In 2010, after deciding not to pursue a career in education in my home state of New Jersey, I moved across the country to San Francisco. I was fortunate to quickly get a job at a restaurant called the Woodhouse Fish Company. It was there I was introduced to the vast landscape of fresh local produce California is known for. I became fluent in the consumer and my personal demand to eat local food and became a frequent visitor to the cities farmer’s markets.
In the summer of 2014 I was evicted from my apartment which uprooted my life in the city. Barely making ends meet as it was I left in an unconventional fashion. I boarded the “Peoples Climate Train” with other climate, environmental, and food justice activist that took us on a cross country Amtrak ride from Emeryville to New York City to participate in the “Peoples Climate March” with close to a half million other people deeply concerned about the human relationship to our ecologic systems. It was one of the most moving experiences of my life. On the train was journalist and writer Christopher Cook who shared his knowledge of our countries corrupt and nonsensical food system. He changed the way I looked at food and agriculture. I knew at that point I wanted to be a part of systemic change and learn how to farm using sustainable methods.
I moved to Little Rock, Arkansas in early 2015 and started working on a small organic farm called Sue’s Garden. It was a crash course in farming and farm business fundamentals. To me there is no more fulfilling feeling then the connection I have to land and food when farming, a feeling I plan on pursuing the rest of my life.
Little Fox Foods Co-op (LFFC) is a wholesale foods worker owned cooperative. Incorporated with the state of Arkansas in late 2015, it began a relationship with Meadowcreek Inc., a non-profit organization which helps incubate beginner farmer entrepreneurship. Meadowcreek Inc. deeded 5 acres of farmland to LFFC . Little Fox Farm, will be cultivated by members of LFFC. The five members of LFFC have farming experience that ranges from beginner farmers, to experienced farm hands, to an experienced farm manager. Little Fox Farm will cultivate southern staples but will primarily focus on Traditional Chinese Medicinal (TCM) crops and building healthy soil fertility. LFFC believes that TCM crops could become a new Southern cash crop. In the summer of 2015 members of LFFC cultivated “Tulsi Basil” and did market testing on its production with outstanding results. They found Tulsi to be a resilient crop that found a market easily. Main Street Apothecary in Little Rock purchased Tulsi from LFFC at $25 a pound. LFFC has lined up companies in Texas (Herbalogic) and North Carolina (Gaia Herbs) to buy TCM crops in bulk. LFFC has plans to value add their TCM crops in lines of local boxed tea. The produce that LFFC cultivates will also be value added in lines of kim chi, saurkraut, and seasonal goods. We will look to our rural Arkansas neighbor farms to provide produce we can’t grow ourselves to provide consumers with the freshest and healthiest wholesale products in the market. LFFC is in the process of product testing our lines of value added products and has started a marketing and bootstrapping campaign by doing catering events in popular Little Rock small businesses such as Stones Throw Brewery. LFFC understands the importance of having a rural to urban connection in the local food economy.

▶ [Data]:
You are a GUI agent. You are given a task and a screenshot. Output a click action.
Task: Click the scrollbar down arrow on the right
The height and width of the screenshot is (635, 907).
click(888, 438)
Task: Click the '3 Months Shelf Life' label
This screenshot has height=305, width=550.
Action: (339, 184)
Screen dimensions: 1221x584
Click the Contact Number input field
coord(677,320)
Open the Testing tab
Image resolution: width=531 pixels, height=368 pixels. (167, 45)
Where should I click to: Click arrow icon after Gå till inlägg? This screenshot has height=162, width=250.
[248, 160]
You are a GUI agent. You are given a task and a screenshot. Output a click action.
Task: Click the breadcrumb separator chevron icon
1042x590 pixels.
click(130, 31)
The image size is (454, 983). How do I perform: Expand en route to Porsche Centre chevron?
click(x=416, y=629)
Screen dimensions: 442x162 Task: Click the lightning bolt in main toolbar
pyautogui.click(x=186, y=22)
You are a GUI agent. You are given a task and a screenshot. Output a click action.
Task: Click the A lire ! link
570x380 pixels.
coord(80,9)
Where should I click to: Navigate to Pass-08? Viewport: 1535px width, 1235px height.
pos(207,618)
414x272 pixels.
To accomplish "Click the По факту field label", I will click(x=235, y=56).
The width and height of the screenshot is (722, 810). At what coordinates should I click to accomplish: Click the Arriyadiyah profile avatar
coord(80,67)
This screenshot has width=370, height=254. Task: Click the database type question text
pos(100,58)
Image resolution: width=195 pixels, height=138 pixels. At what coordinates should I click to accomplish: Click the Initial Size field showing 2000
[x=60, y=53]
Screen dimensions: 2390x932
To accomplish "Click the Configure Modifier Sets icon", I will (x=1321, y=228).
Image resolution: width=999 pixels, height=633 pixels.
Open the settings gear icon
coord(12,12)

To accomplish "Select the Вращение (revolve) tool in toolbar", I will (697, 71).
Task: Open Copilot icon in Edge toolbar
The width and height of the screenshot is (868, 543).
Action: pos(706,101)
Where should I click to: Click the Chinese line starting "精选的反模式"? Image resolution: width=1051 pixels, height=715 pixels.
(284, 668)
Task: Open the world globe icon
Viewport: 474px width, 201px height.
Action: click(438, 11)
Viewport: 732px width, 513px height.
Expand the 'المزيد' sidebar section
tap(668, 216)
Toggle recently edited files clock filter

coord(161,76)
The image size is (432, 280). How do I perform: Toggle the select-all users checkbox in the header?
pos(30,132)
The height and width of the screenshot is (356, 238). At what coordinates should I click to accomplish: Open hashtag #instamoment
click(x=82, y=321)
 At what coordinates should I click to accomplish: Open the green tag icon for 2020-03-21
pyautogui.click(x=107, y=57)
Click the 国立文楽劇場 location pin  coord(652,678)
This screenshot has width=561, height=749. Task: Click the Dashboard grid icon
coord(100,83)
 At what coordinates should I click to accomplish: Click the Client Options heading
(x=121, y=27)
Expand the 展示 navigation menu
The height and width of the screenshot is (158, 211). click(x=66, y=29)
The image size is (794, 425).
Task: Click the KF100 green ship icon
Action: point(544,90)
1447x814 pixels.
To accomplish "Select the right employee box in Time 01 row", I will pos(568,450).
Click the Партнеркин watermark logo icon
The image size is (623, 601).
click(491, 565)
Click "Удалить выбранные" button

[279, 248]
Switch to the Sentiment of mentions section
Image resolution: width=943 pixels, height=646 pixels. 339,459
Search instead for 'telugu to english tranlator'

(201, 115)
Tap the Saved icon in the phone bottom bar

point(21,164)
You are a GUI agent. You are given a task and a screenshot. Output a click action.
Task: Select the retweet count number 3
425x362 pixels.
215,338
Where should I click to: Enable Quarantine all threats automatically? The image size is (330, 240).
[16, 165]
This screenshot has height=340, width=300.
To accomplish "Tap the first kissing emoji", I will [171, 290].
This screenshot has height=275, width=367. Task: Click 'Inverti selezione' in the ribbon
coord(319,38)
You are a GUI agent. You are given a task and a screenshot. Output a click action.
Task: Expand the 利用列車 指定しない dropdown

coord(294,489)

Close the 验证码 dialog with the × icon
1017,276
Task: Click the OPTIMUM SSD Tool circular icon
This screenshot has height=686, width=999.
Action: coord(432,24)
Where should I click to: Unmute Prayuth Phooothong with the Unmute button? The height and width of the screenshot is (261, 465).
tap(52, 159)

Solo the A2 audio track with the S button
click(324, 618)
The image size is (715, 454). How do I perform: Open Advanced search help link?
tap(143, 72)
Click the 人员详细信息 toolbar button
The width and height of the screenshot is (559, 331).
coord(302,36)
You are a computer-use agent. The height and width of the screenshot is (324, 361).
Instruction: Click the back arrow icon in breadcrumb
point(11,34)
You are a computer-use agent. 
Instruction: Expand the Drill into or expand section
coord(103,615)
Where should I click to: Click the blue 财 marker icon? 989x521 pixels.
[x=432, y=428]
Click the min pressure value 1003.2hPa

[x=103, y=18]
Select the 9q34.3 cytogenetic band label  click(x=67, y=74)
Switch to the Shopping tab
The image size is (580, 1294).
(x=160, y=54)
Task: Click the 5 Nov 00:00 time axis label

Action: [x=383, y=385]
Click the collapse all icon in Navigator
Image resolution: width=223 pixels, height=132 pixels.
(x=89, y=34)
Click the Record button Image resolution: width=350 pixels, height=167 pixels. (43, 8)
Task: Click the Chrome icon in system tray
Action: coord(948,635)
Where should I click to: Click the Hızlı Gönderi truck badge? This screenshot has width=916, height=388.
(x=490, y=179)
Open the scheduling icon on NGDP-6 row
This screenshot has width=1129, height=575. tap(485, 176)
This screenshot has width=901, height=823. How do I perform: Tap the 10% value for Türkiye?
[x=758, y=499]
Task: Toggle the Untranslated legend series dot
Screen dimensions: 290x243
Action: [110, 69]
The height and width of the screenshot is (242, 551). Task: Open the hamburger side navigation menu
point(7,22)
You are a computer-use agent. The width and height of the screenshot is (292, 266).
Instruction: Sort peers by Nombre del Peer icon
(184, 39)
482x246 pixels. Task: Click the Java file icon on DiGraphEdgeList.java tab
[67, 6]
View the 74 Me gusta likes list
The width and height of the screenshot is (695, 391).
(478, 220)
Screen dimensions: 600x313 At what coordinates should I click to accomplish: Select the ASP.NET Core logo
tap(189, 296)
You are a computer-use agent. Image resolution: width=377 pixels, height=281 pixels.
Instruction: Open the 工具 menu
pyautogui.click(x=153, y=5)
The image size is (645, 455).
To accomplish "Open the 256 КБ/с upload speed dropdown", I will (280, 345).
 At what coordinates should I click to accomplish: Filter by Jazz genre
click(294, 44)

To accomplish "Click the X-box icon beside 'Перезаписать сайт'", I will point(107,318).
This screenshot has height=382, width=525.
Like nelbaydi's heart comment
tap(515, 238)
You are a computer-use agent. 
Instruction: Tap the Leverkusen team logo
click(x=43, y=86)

▶ [Actions to take]:
• a. Translate this sentence from the Little Fox Foods Co-op text into Spanish: "It was a crash course in farming and farm business fundamentals."
• b. According to the Little Fox Foods Co-op text, what price did Main Street Apothecary pay LFFC for Tulsi?
• c. Proceed with the Little Fox Foods Co-op text, picking up after its final sentence.

▶ [Results in order]:
• a. Fue un curso intensivo de agricultura y de los fundamentos del negocio agrícola.

• b. $25 a pound.

• c.
$5000 Loan Distribution:
$220- Certified Naturally Grown certification
$900- general farm equipment including weekend rental of wood chipper to amend soil and greenhouse repair
$210- soil additives
$220- irrigation lines
$600- initial value added wholesale inventory
$600- initial value added wholesale packaging
$400- tractor repair
$300- tractor supplies
$350- business licensure renewal
The cultivation of our farm will have long term financial gain impacts on our business. In the short term the initial inventory and packaging will enable our value added wholesale product line to start turning profit and give us working capital as well as establishing distribution lines into Arkansas urban centers of Clinton, Conway, and Little Rock.
So far Little Fox Foods Co-op has been a bootstrapped operation with members using their own funds and using funds from catering gigs and test production runs for the growth of the company. This will be the businesses first loan and first initial capital to expand the business like we haven’t been able to before and will provide space to be innovative in reaching wholesale foods markets.